Energy efficiency takes center stage in Edington Center renovations

Duke Progress Energy reps, from left, Kevin Brock and Paula Clark, present an oversize energy rebate check to Asheville Housing Authority CEO Gene Bell, center, and Asheville Housing Authority Project Manager Samantha Bowers. A chalkboard from the building's former incarnation as the Livingston Street School can be seen in the background.
Duke Progress Energy reps, from left, Kevin Brock and Paula Clark, present an oversize energy rebate check to Asheville Housing Authority CEO Gene Bell, center, and Asheville Housing Authority Project Manager Samantha Bowers. A chalkboard from the building's former incarnation as the Livingston Street School can be seen in the background.

It pays to be energy efficient. That was a key message delivered last week during a check presentation to the Asheville Housing Authority from Duke Energy Progress.
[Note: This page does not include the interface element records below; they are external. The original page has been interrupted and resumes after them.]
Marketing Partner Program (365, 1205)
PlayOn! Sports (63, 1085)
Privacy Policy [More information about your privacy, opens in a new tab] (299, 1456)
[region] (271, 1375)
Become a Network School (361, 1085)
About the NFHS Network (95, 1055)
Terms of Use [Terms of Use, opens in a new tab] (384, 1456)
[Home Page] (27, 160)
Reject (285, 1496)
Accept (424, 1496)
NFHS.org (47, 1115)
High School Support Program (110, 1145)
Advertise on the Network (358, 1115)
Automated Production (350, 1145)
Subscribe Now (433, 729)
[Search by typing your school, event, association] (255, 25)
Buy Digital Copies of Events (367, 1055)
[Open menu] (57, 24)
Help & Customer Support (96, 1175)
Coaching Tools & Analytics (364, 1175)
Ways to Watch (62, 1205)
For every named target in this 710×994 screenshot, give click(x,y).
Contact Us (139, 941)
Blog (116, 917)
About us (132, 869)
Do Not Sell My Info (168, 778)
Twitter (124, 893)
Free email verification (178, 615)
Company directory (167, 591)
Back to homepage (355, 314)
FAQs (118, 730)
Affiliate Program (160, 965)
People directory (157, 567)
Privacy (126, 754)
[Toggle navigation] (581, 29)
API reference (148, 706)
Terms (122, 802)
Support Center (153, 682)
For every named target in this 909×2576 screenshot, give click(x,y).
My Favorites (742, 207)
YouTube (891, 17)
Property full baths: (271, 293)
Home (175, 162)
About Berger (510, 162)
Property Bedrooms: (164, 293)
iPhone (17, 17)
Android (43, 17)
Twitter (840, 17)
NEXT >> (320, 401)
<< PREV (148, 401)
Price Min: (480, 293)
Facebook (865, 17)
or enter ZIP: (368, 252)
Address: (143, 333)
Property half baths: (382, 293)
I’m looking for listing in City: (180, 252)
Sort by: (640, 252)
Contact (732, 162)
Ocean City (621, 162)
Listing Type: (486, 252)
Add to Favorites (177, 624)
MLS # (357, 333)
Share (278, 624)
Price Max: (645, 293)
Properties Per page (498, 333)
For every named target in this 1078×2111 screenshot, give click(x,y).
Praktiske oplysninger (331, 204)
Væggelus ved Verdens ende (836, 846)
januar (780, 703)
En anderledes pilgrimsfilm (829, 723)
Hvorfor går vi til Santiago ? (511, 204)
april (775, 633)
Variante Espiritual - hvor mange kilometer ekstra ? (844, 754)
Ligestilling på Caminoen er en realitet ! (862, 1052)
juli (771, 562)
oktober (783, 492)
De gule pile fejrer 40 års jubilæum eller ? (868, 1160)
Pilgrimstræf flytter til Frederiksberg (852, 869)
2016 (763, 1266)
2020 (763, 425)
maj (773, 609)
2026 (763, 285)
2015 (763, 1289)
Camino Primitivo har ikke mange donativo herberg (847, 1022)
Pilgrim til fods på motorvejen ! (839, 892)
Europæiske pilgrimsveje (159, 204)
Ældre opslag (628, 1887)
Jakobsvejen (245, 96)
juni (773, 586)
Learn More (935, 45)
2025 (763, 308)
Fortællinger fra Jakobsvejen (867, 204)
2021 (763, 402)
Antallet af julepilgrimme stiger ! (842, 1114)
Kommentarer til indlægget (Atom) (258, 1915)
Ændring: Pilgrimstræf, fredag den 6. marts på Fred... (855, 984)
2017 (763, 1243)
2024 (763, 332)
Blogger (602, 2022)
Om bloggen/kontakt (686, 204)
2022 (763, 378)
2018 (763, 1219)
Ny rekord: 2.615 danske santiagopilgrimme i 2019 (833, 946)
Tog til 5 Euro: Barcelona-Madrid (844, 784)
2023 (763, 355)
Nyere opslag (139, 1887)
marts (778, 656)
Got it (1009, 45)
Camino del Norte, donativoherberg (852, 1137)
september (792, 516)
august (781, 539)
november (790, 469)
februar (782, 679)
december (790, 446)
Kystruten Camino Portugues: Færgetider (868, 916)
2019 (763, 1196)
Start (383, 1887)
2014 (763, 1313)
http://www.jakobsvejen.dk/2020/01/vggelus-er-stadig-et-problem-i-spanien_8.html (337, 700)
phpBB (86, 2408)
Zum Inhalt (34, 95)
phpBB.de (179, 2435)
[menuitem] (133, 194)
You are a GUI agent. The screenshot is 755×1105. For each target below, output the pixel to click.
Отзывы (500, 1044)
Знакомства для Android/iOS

Company officials presented an oversize rebate check (backed up by a real one) of $42,144 to the Housing Authority for installing a number of energy-efficiency features during the renovation of the Arthur R. Edington Education and Career Center (formerly the W.C. Reid Center) in the Southside neighborhood.

“This is one of the better things that’s happened since I’ve been in Asheville,” Asheville Housing Authority CEO Gene Bell said before the July 21 ceremony.

After Bell’s remarks and the check presentation, Project Manager Samantha Bowers led a tour of the renovated building, pointing out energy-saving features and other improvements to the 36,000-foot building on Livingston Street.

Those features include a geothermal heating and cooling system, its network of pipes buried 450 feet under the parking lot behind the center. The system — similar to one installed at the Asheville First Congregational United Church of Christ — is expected to save 30 to 40 percent in energy consumption, said Robert W. Wiggins Jr., president of Essential Systems Engineering in Asheville, which designed the building’s geothermal system and its mechanical and electrical systems.

Other green features included new restrooms with water conservation features, said John Legerton, president of Legerton Architecture in Asheville, the architects for the renovation. New windows (replacing the old glass-block ones) and energy-efficient lighting added to the renovations.

The building holds an important place in Asheville’s history, and particularly that of the city’s African-American community. Prior to integration, the Livingston Street School educated African-American students for decades; the existing building served as the school’s last home from the 1950s until 1969. After integration, the city of Asheville took over the building for use as a recreation center.

The Housing Authority purchased the center from the city in 2012. After a $5 million renovation, the building was dedicated last November as the Arthur R. Edington Education and Career Center, named for the last principal to head Livingston Street School, from 1960 to ’69, according to the Housing Authority.

“This building is a historical presence in the Southside community,” Bowers noted.
Its new name also reflects the building’s return to an educational focus.

“Asheville Housing and its community partners envision the center as a place where people from Asheville Housing communities and the surrounding neighborhoods will have access to education, job training, support services and other resources, strengthening residents’ self-sufficiency and empowerment,” the Housing Authority said in a press release.

In addition to Housing Authority offices, the building houses several community partners, including the nonprofit Green Opportunities, which offers job training and placement services to public housing residents and other low-income community members.

In fact, Green Opportunities was able to train and place a number of public-housing residents with contractors working on the renovation, said Josh LittleJohn, former GO project manager.

As the tour ended, several people who had worked on the building’s updates admired the end result and the hard work that went into it.

“It’s a wonderful contribution to this community,” offered Legerton.